* Work instructions:
1 > From the essay on drug policy below, list every law enforcement position the writer says they held.
2 > Write the next part of the essay on drug policy below, picking up after its last sentence.
=== Text provided ===
I began my career in law enforcement as a deputy with the Los Angeles Sheriff’s Department in 1985. Later, I moved to Washington State to work for the King County Sheriff’s Office in Seattle, where I worked in our most difficult neighborhoods as a patrol deputy and training officer. I also did a stint as an undercover detective making drug buys, running informants and writing and executing search warrants. I long ago lost count of how many drug arrests I made.

You might think my attitude towards drug users would only have hardened over the years, but the opposite proved to be the case. Understand, I in no way condone or support the use of drugs. And crimes committed by drug users to support their habits must be punished as the crimes they are.

What I came to understand, however, is that this is really a public health and education problem and must be addressed as such. I’m old enough to remember when doctors in white lab coats were on TV hawking cigarettes. It took a long time and a consistent public awareness campaign, but tobacco use in America is down dramatically. Can you imagine the mayhem had we outlawed cigarettes? Can you envision the “cigarette cartels” and the bloodbath that would follow? Yet, thanks to a public awareness campaign we’ve made a huge dent in tobacco use without arresting a single cigarette smoker.
=== Study material ===
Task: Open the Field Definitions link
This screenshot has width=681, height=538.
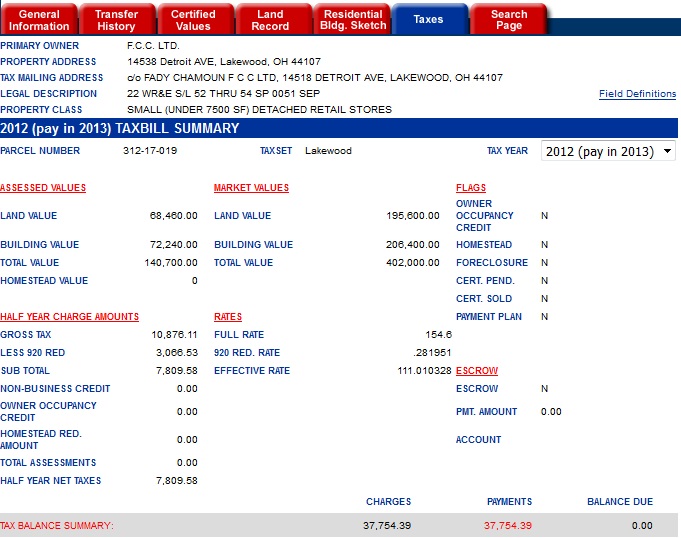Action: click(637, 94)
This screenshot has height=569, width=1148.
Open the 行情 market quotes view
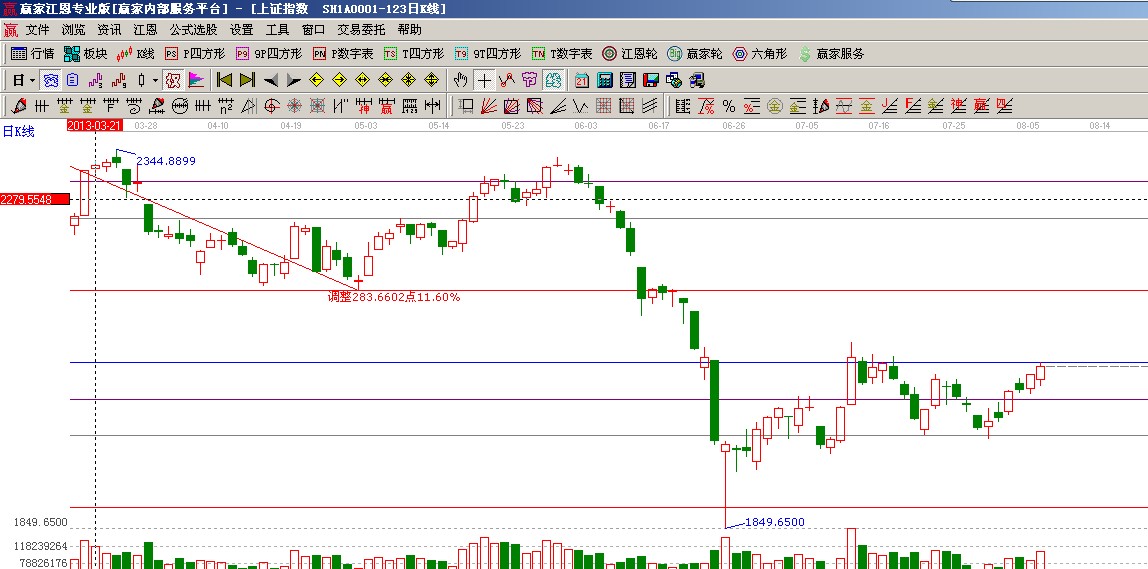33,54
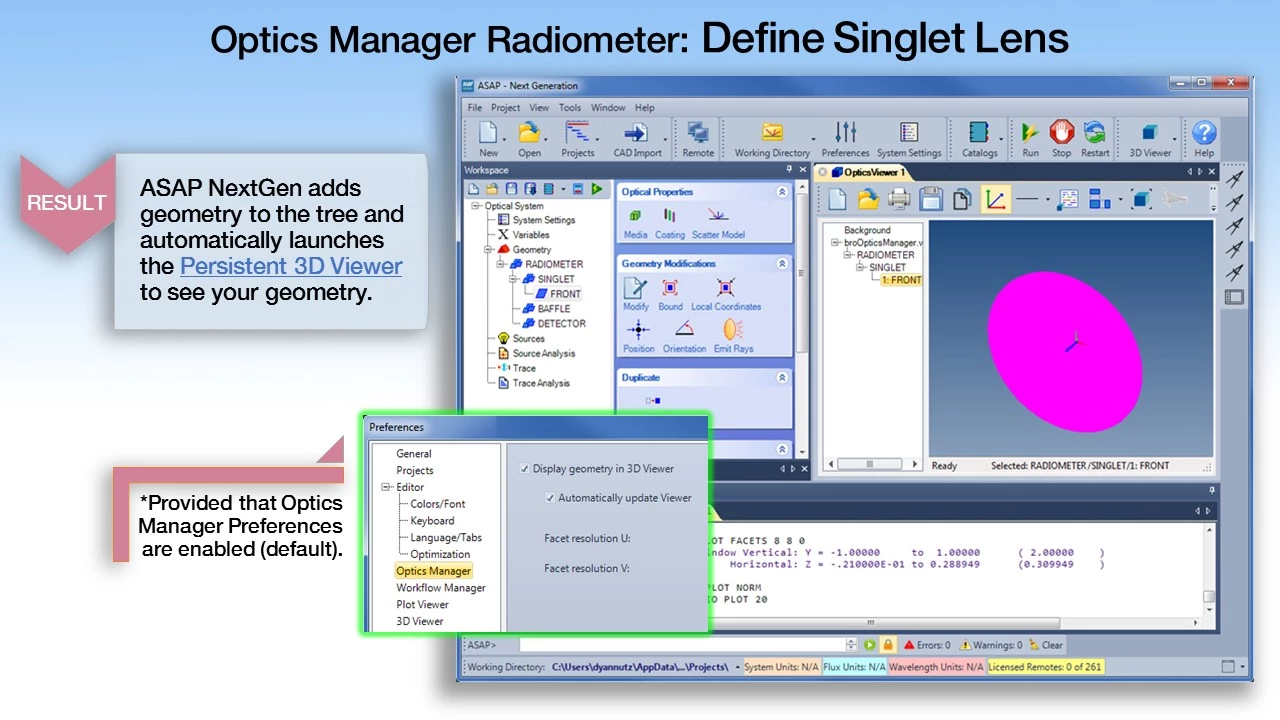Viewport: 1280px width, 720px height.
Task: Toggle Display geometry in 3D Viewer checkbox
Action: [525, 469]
===
* Results in order:
1 >
- Deputy with the Los Angeles Sheriff's Department
- Patrol deputy with the King County Sheriff's Office
- Training officer
- Undercover detective

2 >
The “drug” problems our society is plagued with are, for the most part, actually drug prohibition problems, the result of a black market. We will never be able to legislate people away from self-intoxication. It’s been going on since the first hominid ate a piece of fermenting fruit and got high on the alcohol content. All we succeed in doing by outlawing these substances is create a gargantuan black market for drug dealers and cartels. The illicit market is estimated to be a half-trillion dollars a year. For that kind of money you can by yourself a sovereign country and in some cases the cartels seemingly have. Mexico is engaged in, basically, open warfare with the cartels. The level of violence and brutality is unprecedented.

If the colloquial definition of insanity is doing the same thing over and over, expecting a different result, what does that say about our “War on Drugs”? We’ve been pursuing this strategy for 40 years. It has cost a trillion taxpayer dollars, thousands of lives (both law enforcement and civilian) and destroyed hundreds of thousands more by incarceration. Moreover, it undermines the safety of our communities by overcrowding our jails and prisons, forcing them to give early release to truly violent offenders.

So, in a country where, all too often, the only voices heard (or at least heeded) are those of large corporations or special interest groups with powerful lobbyists in Washington, I thought the president’s YouTube forum might be a chance to pose a question directly to the person in charge. Long odds to be sure, but a chance nonetheless. Surprise doesn’t begin to describe my reaction upon learning my video question ranked first place in the online voting and would be presented to the president.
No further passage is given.